In 1980, a shady management group decided to capitalize on the Deep Purple name by assembling a fake version of the band. This version featured original Purple singer Rod Evans, backed by four hired guns who had toured a few years earlier as a bogus version of Steppenwolf. I guess by now this group thought these late 60s/early 70s hard rock acts were irrelevant enough that they could capitalize on their likeness without getting caught. After all, this was pre-internet. All that was missing from this hoopla was a bogus Iron Butterfly, but I digress.

In Evans’ defense, he did sing on Purple’s first hit single, “Hush”. However, this 1980 “reunion” saw Evans and company taking on songs from the subsequent Mk. II and Mk. III eras…and poorly at that. Word traveled fast. The few shows they duped promoters into ended in riots, and ultimately, legal action from Blackmore, Paice, and Lord. By the end of the summer of 1980, Evans and his co-conspirators were ordered to pay roughly $672,000 for this little stunt. With today’s inflation, that’s a little under $2.3 million. So Evans signed over his rights to the Purple catalog and has been exiled ever since, becoming a mere footnote in metal history. And that was the end of that…until the “unthinkable” happened.

“Destiny brought them together. Again.” That was the tagline being used to promote Deep Purple’s long awaited reunion album, Perfect Strangers. Although it wasn’t “destiny”. It was money. Lots of it. It was also a shared interest in making sure that something like the 1980 Evans debacle never happened again. God forbid original bassist Nick Simper came out of the woodwork and attempted his own version of Purple. Turns out the various iterations of hair metal bands who tour the county fair circuit aren’t anything new after all.

Amazingly enough, Perfect Strangers saw these now middle aged musicians put their egos aside for one album to create a work of brilliance. If they were gonna do this, they were gonna do it the right way. Purple had to keep up with the times, but without losing that “Purple-ness” which made them so beloved in the first place. I’ve always felt Perfect Strangers hit the nail on the head in this respect. It sounds as huge and arena ready as Scorpions’ Love at First Sting and Judas Priest’s Defenders of the Faith, both released that same year. But when it comes down to the arrangements, approach, and musicianship, it’s classic Purple.

==================================================

→ **Work to complete**:
a - Rewrite the Deep Purple article from "Amazingly enough, Perfect" to "it’s classic Purple.", substituting "genius" for "brilliance".
b - Carry the Deep Purple article on past its last sentence.

→ **Given data**:
==================================================

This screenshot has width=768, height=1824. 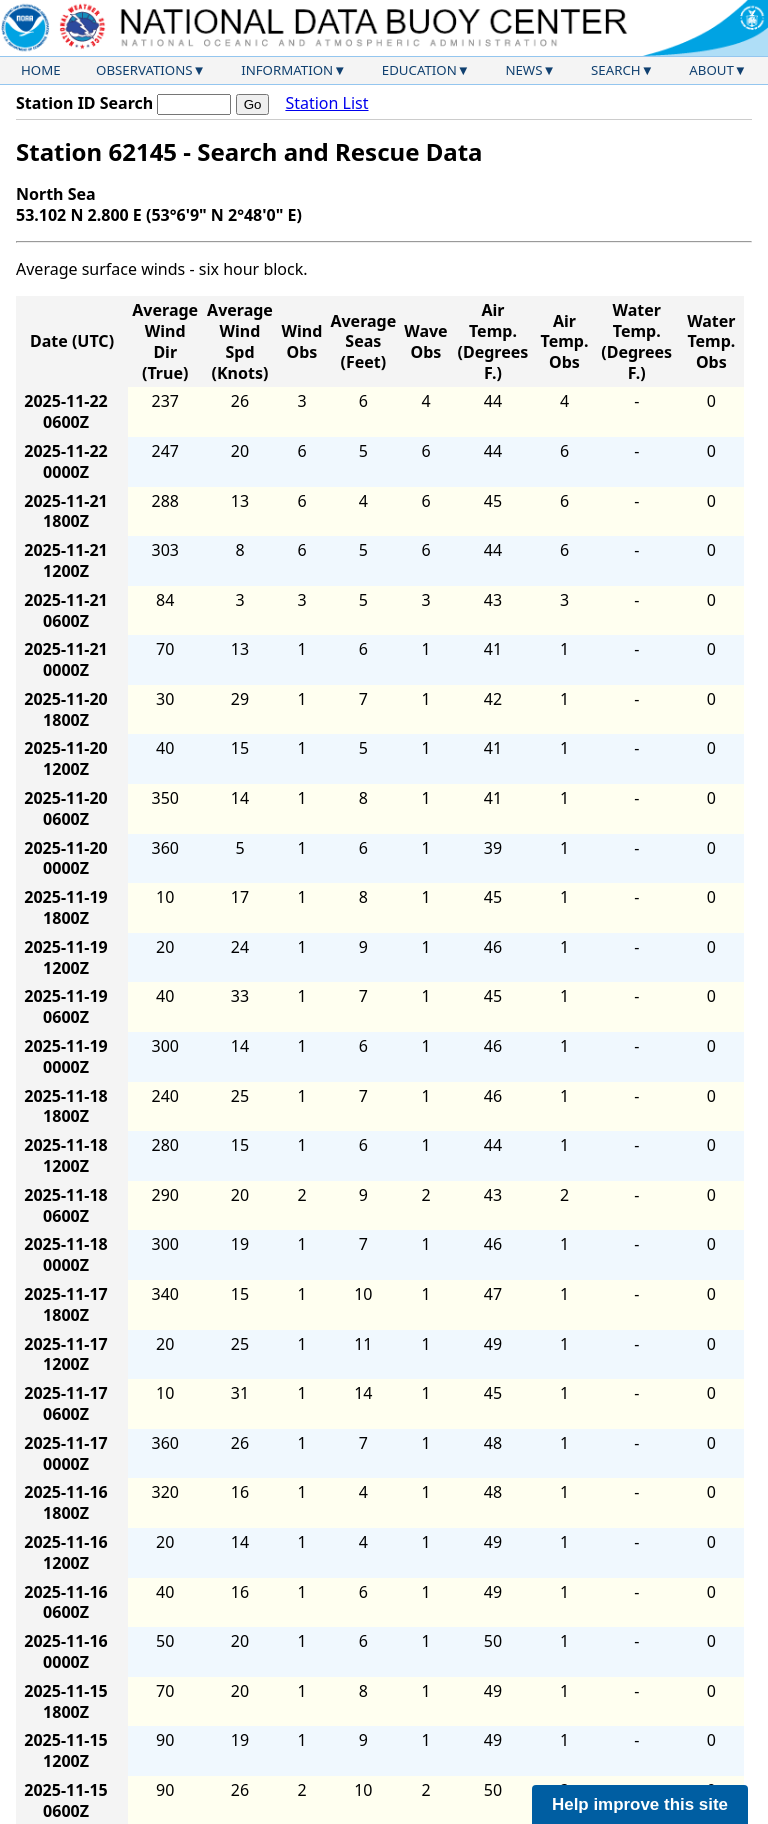 What do you see at coordinates (326, 103) in the screenshot?
I see `Station List` at bounding box center [326, 103].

==================================================

→ **Exercise answers**:
a -
Amazingly enough, Perfect Strangers saw these now middle aged musicians put their egos aside for one album to create a work of genius. If they were gonna do this, they were gonna do it the right way. Purple had to keep up with the times, but without losing that “Purple-ness” which made them so beloved in the first place. I’ve always felt Perfect Strangers hit the nail on the head in this respect. It sounds as huge and arena ready as Scorpions’ Love at First Sting and Judas Priest’s Defenders of the Faith, both released that same year. But when it comes down to the arrangements, approach, and musicianship, it’s classic Purple.

b -
The album opens with the towering “Knocking at Your Back Door”: A 7 minute ode to…uhhhhh…you know…”butt stuff”. Most songs written about this taboo subject are bluesy and appropriately dirty (i.e. The Doors’ “Back Door Man”, Led Zeppelin’s “Whole Lotta Love”, etc.) Leave it to Purple to go the exact opposite route, crafting a multi-faceted suite consisting of neoclassical soloing, dramatic keys, and a tense atmosphere. Despite its lengthy runtime, questionable lyrics, and musical intricacies, “Knocking at Your Back Door” managed to become a rock radio and MTV smash, thanks to its anthemic melodies and chorus, pulled straight out of the “Smoooooookkkee on the waaatteerrr!” playbook.

“Under the Gun” keeps the intense metallic drive going. I’ve always found Purple’s style of metal to be dark. Not the “doom and gloom, nuclear holocaust” darkness of Black Sabbath, or even the “bow to down to our infernal alien overlords” darkness of Blue Öyster Cult. Think “an 18th century composer maniacally writing his next masterpiece under the light of the moon and a melting candle” dark. That’s the exact feeling I get when listening to “Under the Gun”. I’ll bang my head and singalong every time, while simultaneously shivers run up and down my spine.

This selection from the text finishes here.